* _Text and element pointing records_:
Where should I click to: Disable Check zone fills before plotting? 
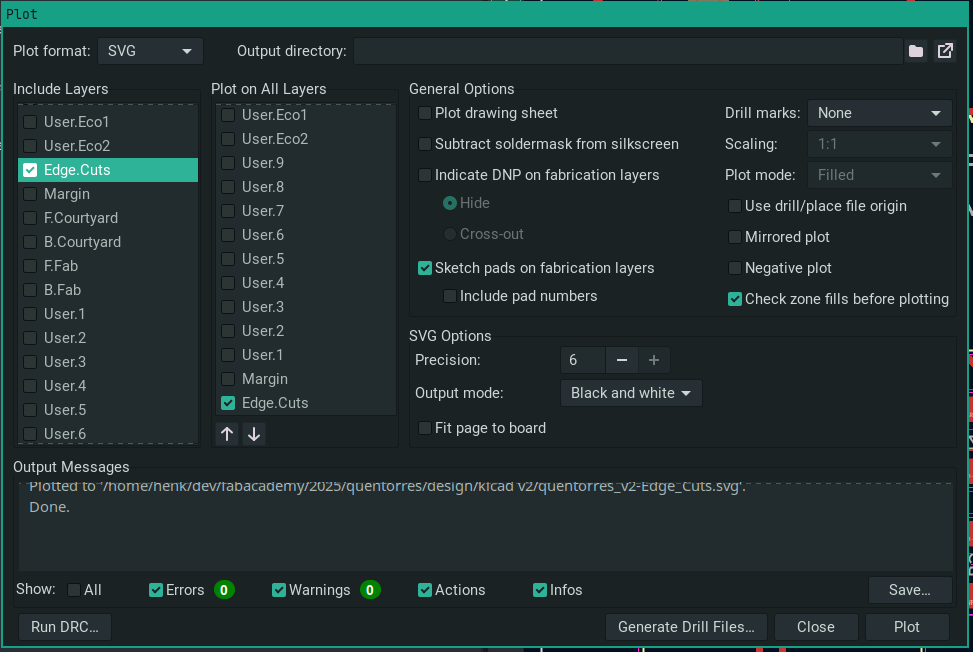pos(736,299)
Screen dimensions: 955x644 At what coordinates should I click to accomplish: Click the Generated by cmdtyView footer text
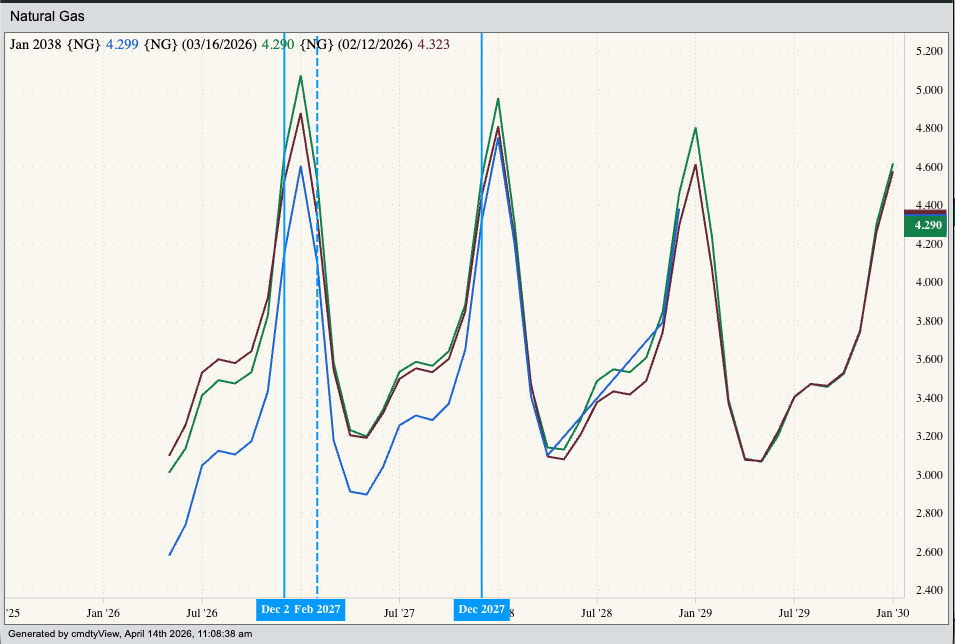[x=129, y=634]
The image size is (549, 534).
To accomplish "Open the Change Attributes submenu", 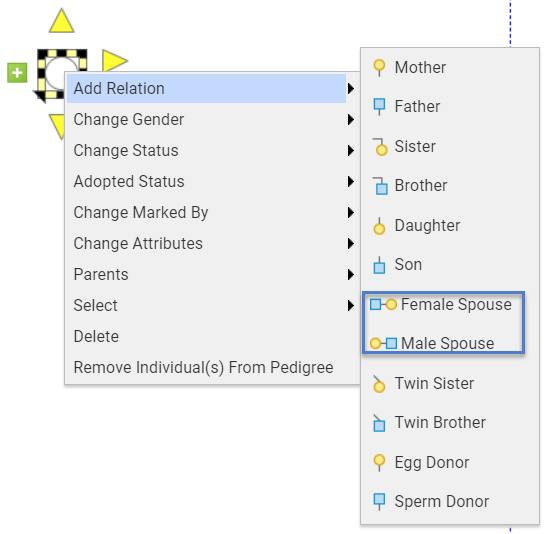I will tap(212, 243).
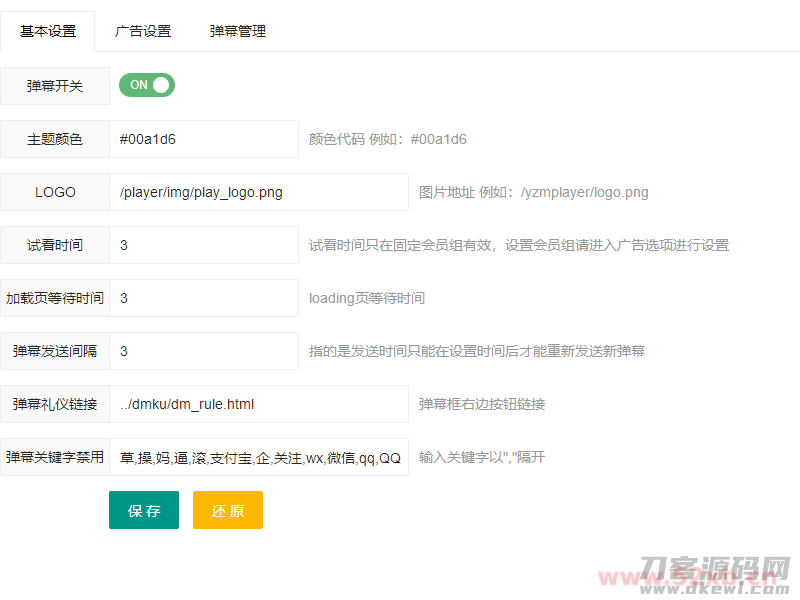Turn off the 弹幕开关 ON switch
Screen dimensions: 800x600
pyautogui.click(x=147, y=85)
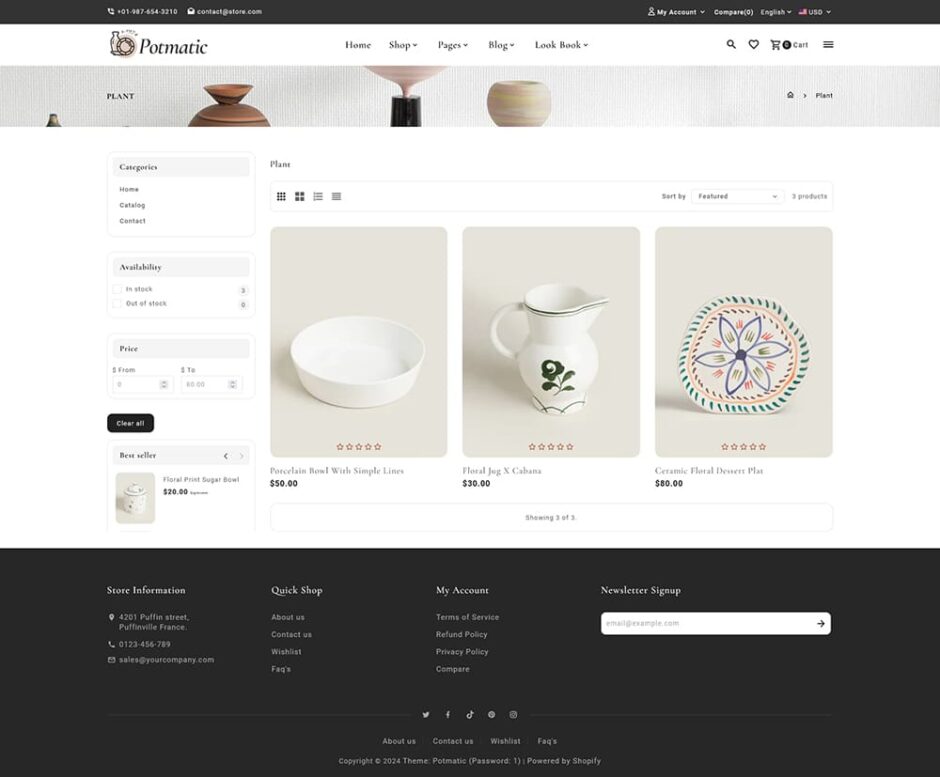Expand the USD currency selector
The height and width of the screenshot is (777, 940).
[815, 12]
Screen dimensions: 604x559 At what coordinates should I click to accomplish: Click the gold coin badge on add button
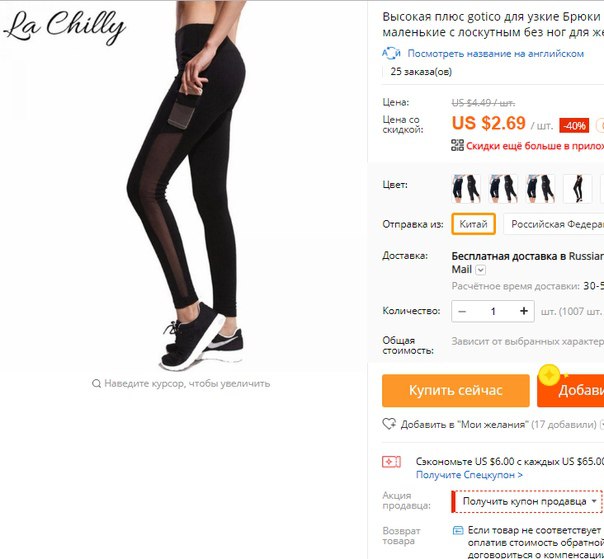tap(549, 375)
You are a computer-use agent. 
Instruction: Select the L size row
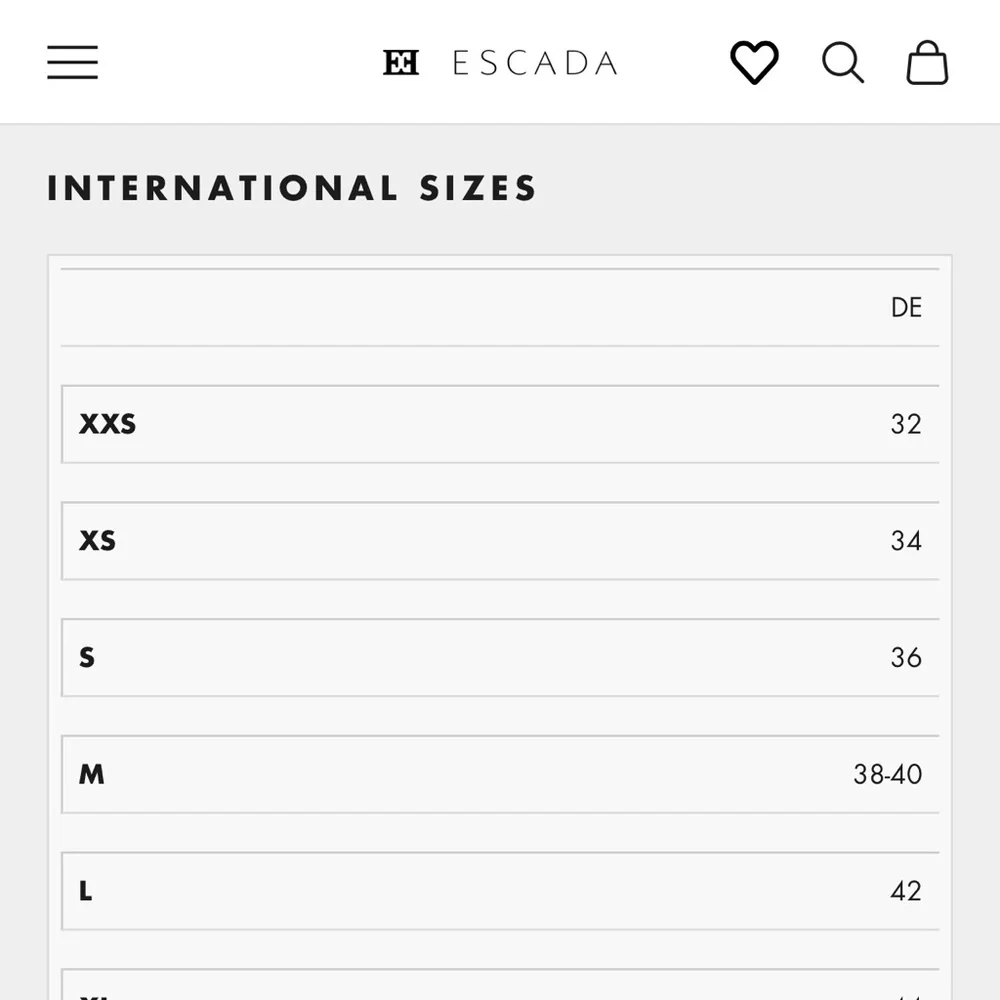coord(500,891)
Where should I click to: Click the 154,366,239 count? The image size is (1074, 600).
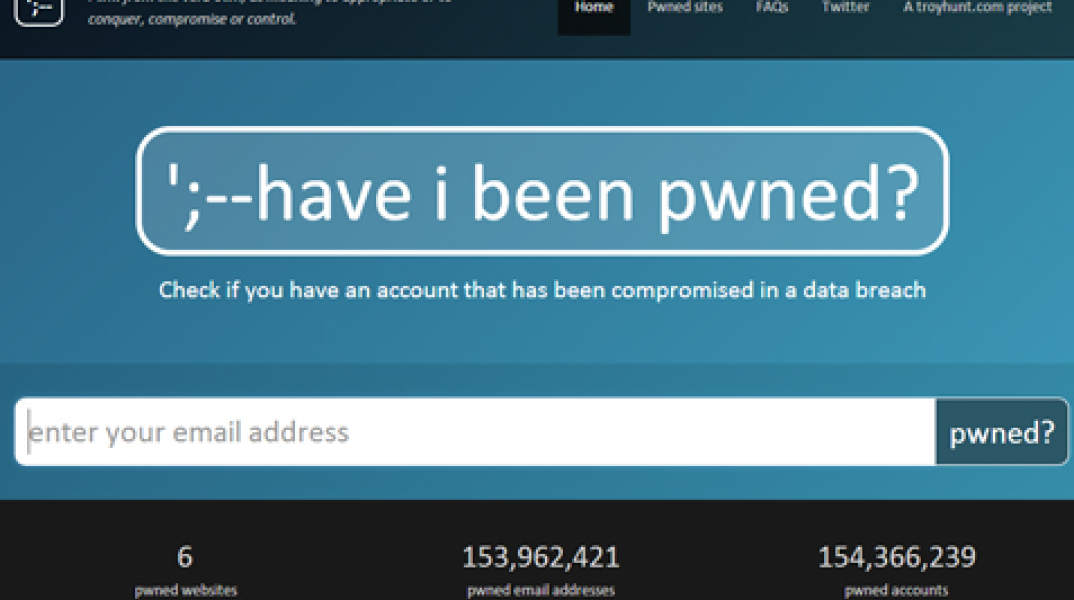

* _EXERCISE_:
Format the lines from the first one through the line containing "[x=129, y=634]" as a numbered list, with blank lines dropped and the pictures left out.

* _ANSWER FOR THIS EXERCISE_:
1. Where should I click to: Disable Check zone fills before plotting? 
2. pos(736,299)
3. Screen dimensions: 955x644 At what coordinates should I click to accomplish: Click the Generated by cmdtyView footer text
4. [x=129, y=634]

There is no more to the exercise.